(Extracted information):
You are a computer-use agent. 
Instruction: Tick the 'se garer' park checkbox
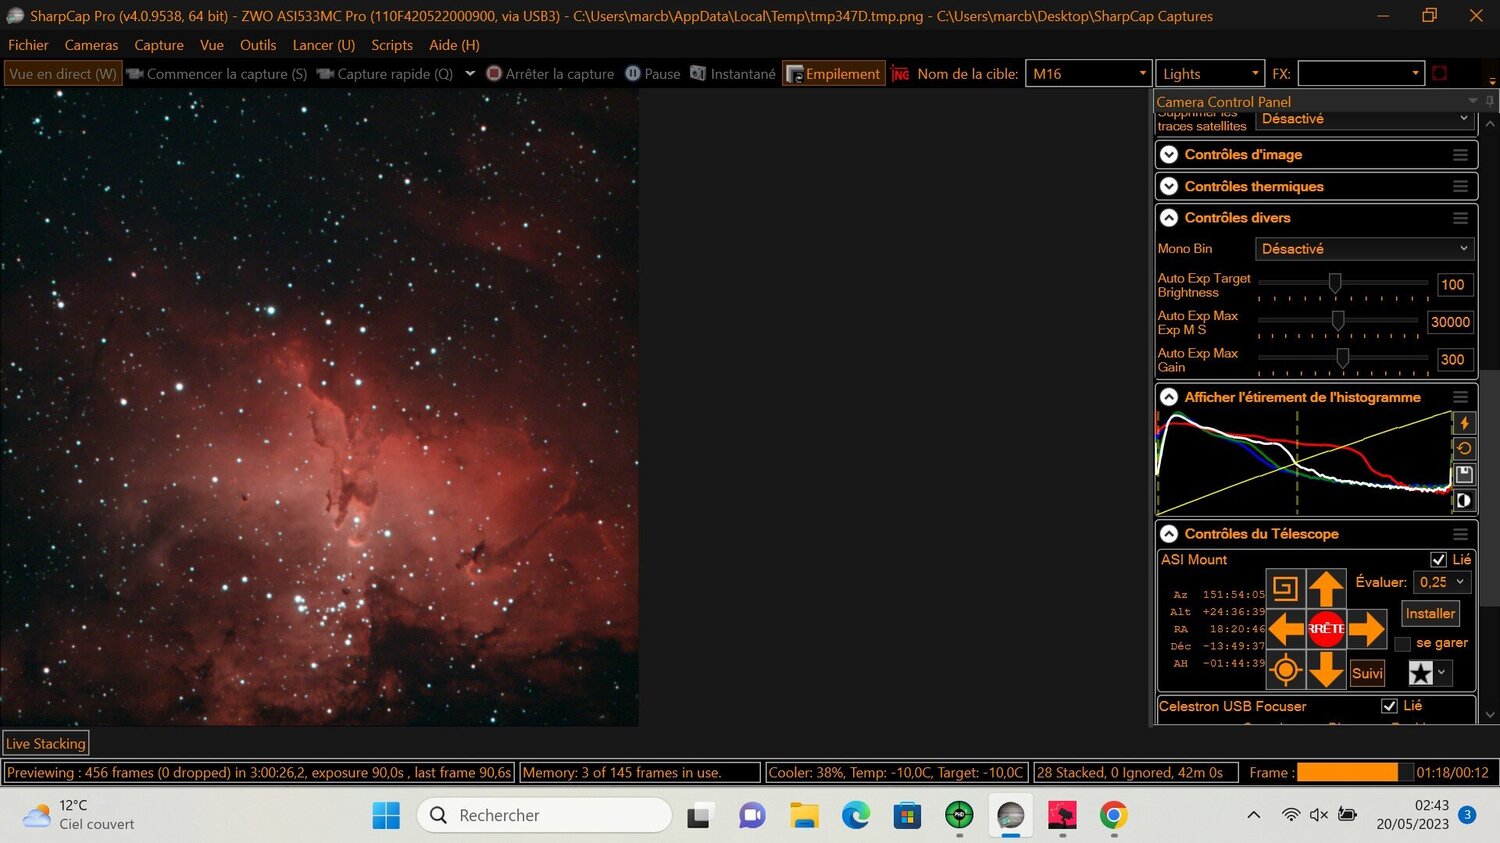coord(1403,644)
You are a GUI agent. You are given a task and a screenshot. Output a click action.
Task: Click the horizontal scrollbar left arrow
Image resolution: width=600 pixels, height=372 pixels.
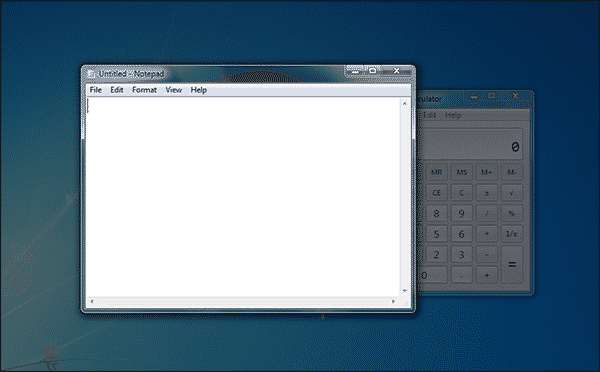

(Task objective): Find the string "agent" in the material above. Then copy each line that has it.

(Response):
You are a computer-use agent. 
You are a GUI agent. You are given a task and a screenshot. Output a click action.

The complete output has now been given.